Krowkee integration #2

bwpriest · 2022-03-21T19:26:21Z

No description provided.

…ark experiment.

steiltre · 2022-03-22T23:13:02Z

src/embed_ygm.cpp

+                << ", " << world.routing_protocol() << ", " << range_size
+                << ", " << vertex_count << ", "
+                << local_edge_count * world.size() << ", "
+                << compaction_threshold << ", " << promotion_threshold;


Can you print the seed after the promotion threshold to match the headers?

Oops! fixed.

bwpriest · 2022-03-23T19:30:11Z

Does the rmat_edge_generator have a large memory footprint? I am implementing an RMAT version of the embedding test and it is throwing OOM errors, even at significantly lower local_edge_count scales than the corresponding uniform benchmark.

For comparison, I tested embedding a graph with 2^26 vertices and 2^21 * 36 edges in the uniform case. However, the RMAT version appears to top out at 2^26 vertices and 2^14 * 36 edges. Adding more edges causes OOM errors. I am confident that the issue is not in krowkee due to the aforementioned uniform test. krowkee should be using the same amount of memory in each case, as it scales only with vertex_count.

In both cases I am storing the edges after generation in a std::vector<std::uint64_t, std::uint64_t> buffer, so it is not simply a matter of there being too many edges either.

Any ideas?

steiltre · 2022-03-23T20:48:34Z

The RMAT generator shouldn't be using much memory. It's essentially a handful of doubles, ints, and bools. I have been able to use the RMAT for experiments that amount to 2^26 vertices per compute node and 10M edges per MPI rank.

Are you using the rmat_edge_generator or the distributed_rmat_edge_generator? The distributed version handles making sure each rank's random number generator is given a unique seed and takes a global edge count. Giving the non-distributed version a global edge count would generate more edges than expected, which could be causing your OOM.

bwpriest · 2022-03-23T22:12:59Z

I am using the distributed_rmat_edge_generator, that was a typo on my part in the comment.
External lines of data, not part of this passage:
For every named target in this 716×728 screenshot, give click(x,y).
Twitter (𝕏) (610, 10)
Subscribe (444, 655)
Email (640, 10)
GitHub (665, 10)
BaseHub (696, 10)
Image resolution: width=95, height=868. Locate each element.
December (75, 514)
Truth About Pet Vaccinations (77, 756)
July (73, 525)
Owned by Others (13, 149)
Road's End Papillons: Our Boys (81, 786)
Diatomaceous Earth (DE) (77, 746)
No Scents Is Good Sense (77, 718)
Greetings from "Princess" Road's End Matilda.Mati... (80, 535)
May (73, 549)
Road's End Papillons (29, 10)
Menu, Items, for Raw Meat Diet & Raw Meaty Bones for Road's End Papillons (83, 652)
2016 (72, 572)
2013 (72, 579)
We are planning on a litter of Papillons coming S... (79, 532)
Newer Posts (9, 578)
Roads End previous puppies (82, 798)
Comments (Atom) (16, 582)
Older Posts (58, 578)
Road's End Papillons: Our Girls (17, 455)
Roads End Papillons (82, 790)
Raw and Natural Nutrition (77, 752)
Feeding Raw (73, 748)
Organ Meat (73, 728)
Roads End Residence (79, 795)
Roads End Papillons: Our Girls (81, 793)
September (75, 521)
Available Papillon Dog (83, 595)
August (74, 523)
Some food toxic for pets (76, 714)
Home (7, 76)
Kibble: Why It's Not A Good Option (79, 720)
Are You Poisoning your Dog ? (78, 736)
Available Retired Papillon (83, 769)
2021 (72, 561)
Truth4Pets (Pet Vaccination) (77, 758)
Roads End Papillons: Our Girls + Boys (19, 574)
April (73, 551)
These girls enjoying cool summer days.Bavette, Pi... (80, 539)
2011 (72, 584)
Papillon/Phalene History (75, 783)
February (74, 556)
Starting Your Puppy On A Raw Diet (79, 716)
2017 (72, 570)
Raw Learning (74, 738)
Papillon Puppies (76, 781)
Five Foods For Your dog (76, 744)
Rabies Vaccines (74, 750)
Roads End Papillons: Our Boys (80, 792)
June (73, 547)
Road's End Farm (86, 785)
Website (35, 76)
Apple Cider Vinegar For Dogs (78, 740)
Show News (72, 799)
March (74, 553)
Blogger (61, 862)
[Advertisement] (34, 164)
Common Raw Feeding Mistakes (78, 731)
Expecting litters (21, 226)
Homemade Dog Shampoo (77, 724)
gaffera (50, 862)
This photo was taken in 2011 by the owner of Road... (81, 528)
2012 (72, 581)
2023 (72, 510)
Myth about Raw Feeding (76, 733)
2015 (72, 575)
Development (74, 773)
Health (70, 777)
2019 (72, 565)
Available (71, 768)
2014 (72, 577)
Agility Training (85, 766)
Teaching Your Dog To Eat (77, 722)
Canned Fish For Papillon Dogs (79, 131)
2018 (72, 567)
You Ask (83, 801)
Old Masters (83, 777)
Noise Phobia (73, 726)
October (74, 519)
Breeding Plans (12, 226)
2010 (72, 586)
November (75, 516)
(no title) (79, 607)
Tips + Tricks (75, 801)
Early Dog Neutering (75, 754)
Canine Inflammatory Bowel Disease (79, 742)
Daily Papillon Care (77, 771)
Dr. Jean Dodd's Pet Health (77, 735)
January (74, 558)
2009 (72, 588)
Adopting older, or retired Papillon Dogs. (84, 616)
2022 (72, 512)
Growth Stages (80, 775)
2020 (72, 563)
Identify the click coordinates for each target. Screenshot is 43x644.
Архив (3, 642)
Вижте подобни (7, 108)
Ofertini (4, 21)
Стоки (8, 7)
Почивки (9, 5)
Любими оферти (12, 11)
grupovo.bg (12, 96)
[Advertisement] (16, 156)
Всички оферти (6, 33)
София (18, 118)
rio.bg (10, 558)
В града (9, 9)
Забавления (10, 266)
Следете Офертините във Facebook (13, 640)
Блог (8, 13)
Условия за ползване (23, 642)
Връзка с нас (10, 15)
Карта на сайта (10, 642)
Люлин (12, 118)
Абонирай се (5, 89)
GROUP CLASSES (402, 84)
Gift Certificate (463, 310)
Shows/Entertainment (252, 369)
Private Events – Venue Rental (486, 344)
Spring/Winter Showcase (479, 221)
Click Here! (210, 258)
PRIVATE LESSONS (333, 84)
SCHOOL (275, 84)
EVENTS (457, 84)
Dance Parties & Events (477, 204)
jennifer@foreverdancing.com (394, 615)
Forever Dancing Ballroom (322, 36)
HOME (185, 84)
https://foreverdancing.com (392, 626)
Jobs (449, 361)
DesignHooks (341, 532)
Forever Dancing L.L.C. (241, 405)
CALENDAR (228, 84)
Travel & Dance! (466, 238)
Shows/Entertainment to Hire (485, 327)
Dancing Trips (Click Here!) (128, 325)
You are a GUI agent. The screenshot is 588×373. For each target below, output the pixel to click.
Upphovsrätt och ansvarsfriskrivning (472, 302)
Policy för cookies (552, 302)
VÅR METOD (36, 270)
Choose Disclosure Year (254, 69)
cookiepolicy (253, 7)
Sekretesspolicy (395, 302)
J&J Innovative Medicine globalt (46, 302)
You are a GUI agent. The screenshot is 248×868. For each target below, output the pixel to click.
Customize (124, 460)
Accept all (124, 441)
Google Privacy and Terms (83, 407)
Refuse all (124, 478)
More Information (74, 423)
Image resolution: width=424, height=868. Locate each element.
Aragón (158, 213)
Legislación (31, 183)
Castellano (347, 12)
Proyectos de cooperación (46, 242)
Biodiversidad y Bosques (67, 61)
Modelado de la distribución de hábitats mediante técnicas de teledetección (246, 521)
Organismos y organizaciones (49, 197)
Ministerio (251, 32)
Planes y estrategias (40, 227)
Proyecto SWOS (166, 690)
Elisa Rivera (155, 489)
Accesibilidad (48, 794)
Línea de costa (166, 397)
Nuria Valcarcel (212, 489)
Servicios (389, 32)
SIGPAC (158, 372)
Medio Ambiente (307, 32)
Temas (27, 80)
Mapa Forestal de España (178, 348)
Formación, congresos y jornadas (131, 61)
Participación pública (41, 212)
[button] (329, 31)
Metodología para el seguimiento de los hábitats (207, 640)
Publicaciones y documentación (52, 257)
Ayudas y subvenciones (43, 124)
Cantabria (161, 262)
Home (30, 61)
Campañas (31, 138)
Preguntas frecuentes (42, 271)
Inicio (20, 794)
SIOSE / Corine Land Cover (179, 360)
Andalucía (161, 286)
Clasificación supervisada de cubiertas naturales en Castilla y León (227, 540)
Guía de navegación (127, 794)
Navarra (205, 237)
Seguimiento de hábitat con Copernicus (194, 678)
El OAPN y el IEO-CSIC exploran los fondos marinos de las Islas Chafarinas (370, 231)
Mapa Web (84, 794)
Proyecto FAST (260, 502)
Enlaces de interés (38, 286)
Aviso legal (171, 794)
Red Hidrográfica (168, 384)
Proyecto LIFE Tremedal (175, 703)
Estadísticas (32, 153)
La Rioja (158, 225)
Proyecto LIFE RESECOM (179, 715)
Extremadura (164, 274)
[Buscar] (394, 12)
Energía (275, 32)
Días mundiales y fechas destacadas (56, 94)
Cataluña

I've been picking the experiment apart, and there is definitely something that I am not understanding.

It appears that the distributed_edge_generator returns the same edges to each rank. I instrumented histo_rmat_ygm to check the global number of nonzeros and well as the maximum and minimum vertex indices on each rank. The global number of nonzeros agrees with the same number of unique local vertices on each rank, which is extremely unlikely. Moreover, the minimum and maximum vertex IDs on each rank agree, which reinforces my theory.

I am still not sure why this would cause OOM issues when interfacing with krowkee, but in any case it looks like a bug.

bwpriest · 2022-03-23T22:29:39Z

I've illustrated the issue with changes in PR #3

steiltre · 2022-03-23T22:29:54Z

Shoot. You're right. I was using trial as my seed for the distributed_rmat_edge_generator, but the seed given to the local rmat_edge_generator is determined by multiplying this value by world.rank()+1.

In the case that trial==0, this would cause all ranks to generate the same edges.

…that it each iteration starts fresh.

bwpriest · 2022-03-23T22:39:57Z

So is the fix as simple as changing seed * (world.rank() + 1) to (seed + 1) * (world.rank() + 1) in `distributed_rmat_edge_generator?

steiltre · 2022-03-23T22:50:08Z

Yeah. I just played with the code from PR #3. The first trial has the local and global stats agree, but the second does not.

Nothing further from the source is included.